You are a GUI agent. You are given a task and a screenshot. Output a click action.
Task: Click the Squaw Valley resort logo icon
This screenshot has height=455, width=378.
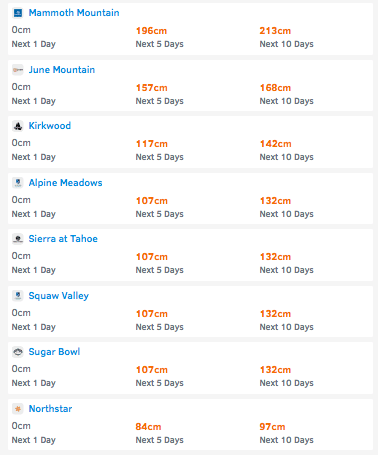click(x=18, y=296)
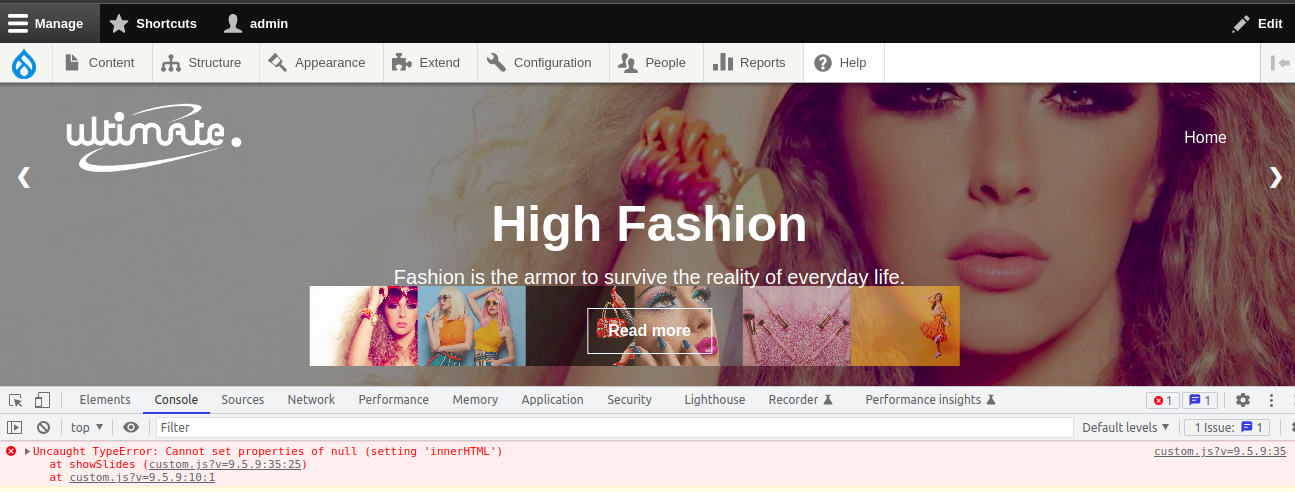Toggle the device toolbar icon

tap(42, 400)
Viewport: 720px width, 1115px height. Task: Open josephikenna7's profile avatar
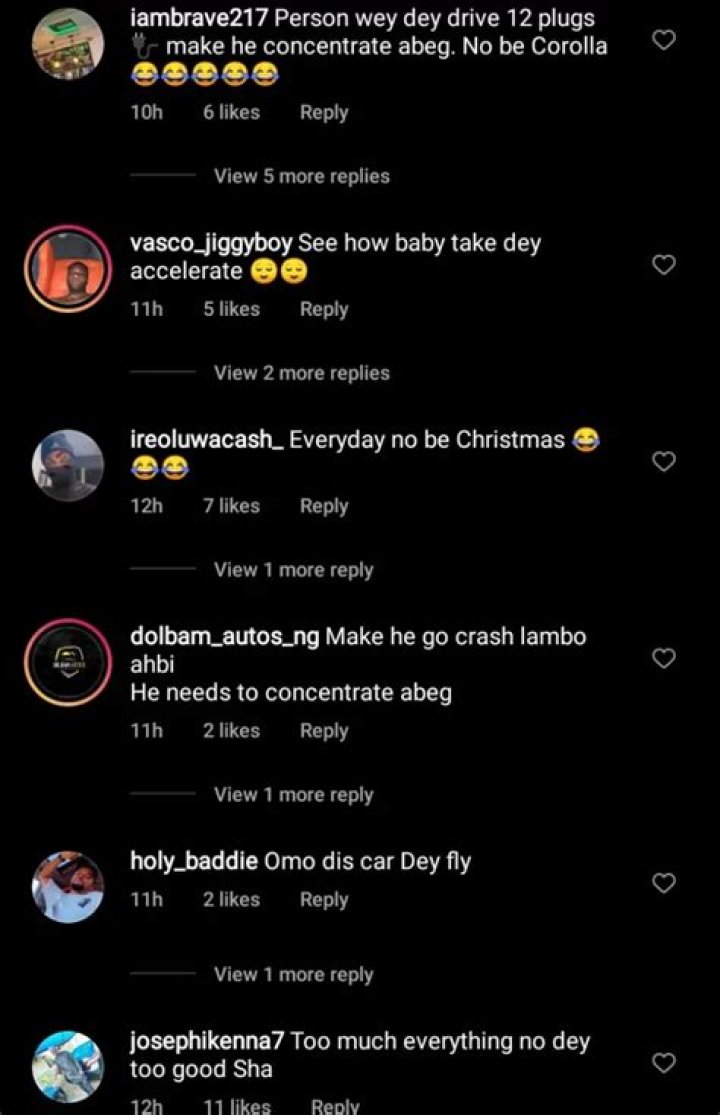(x=67, y=1063)
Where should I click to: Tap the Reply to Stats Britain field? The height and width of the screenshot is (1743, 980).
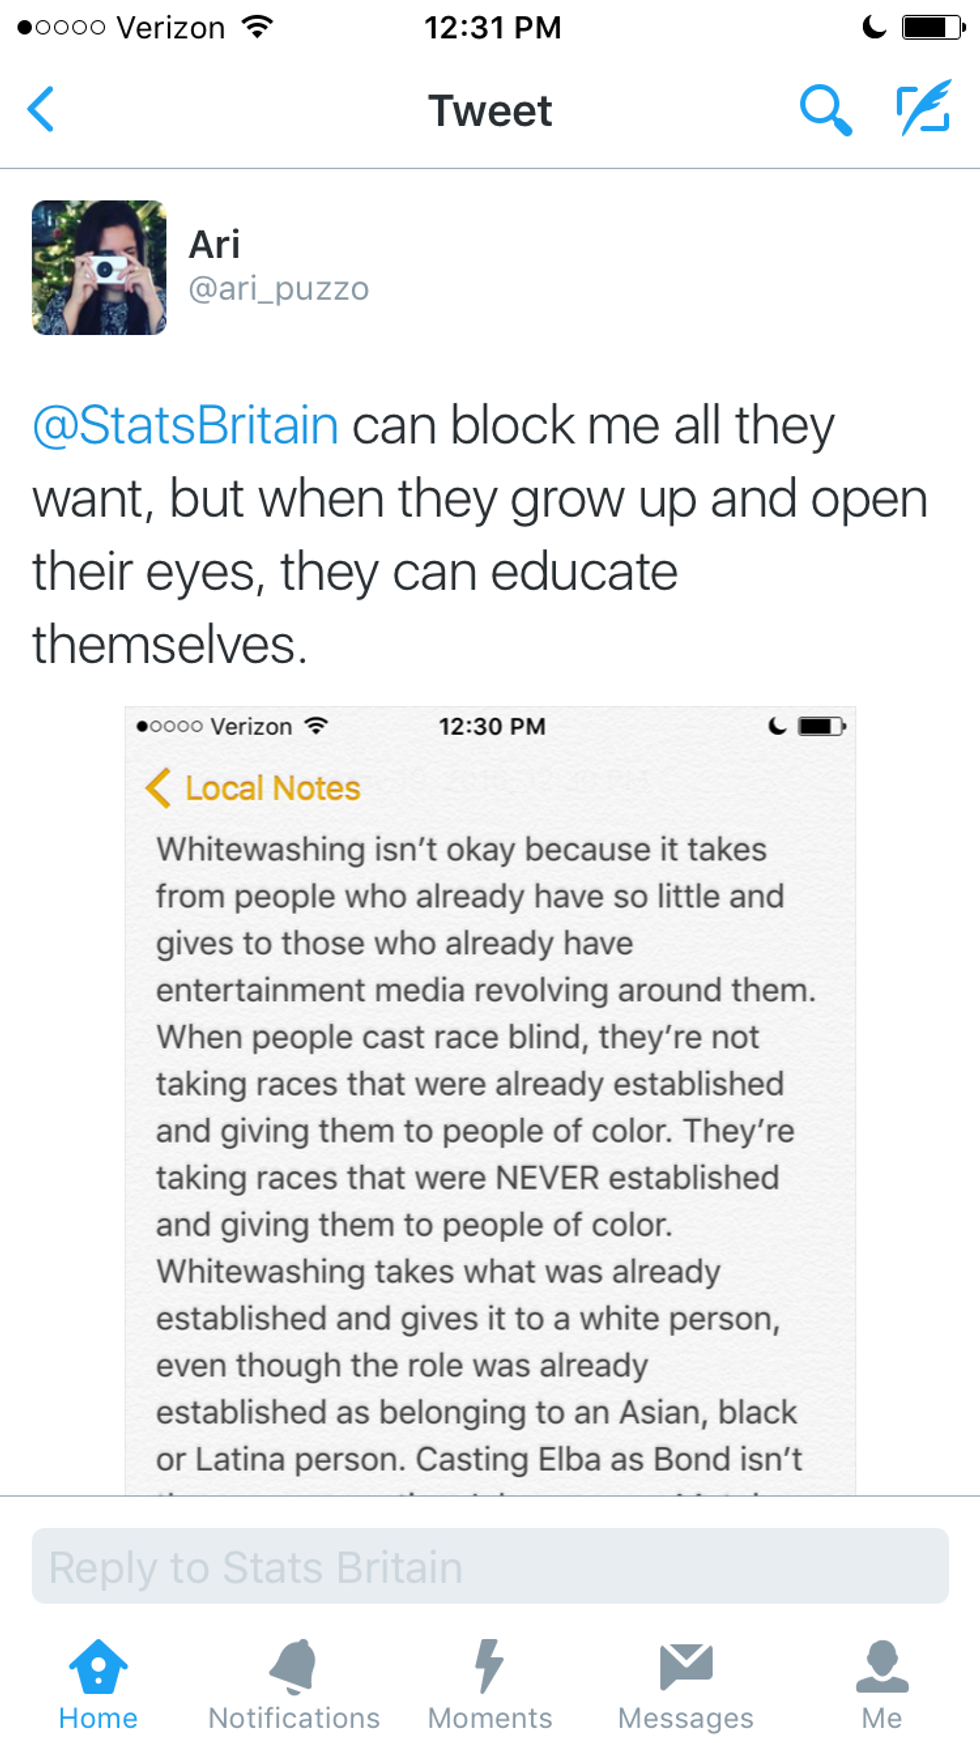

DIRECTIONS - Transcribe each entry above character for character, omitting pictures.

EXPECTED ANSWER -
You are a GUI agent. You are given a task and a screenshot. Output a click action.
Task: Click the Squaw Valley resort logo icon
This screenshot has height=455, width=378.
click(x=18, y=296)
Toggle the device toolbar icon

tap(42, 400)
Viewport: 720px width, 1115px height. Task: Open josephikenna7's profile avatar
(x=67, y=1063)
Where should I click to: Tap the Reply to Stats Britain field? The height and width of the screenshot is (1743, 980).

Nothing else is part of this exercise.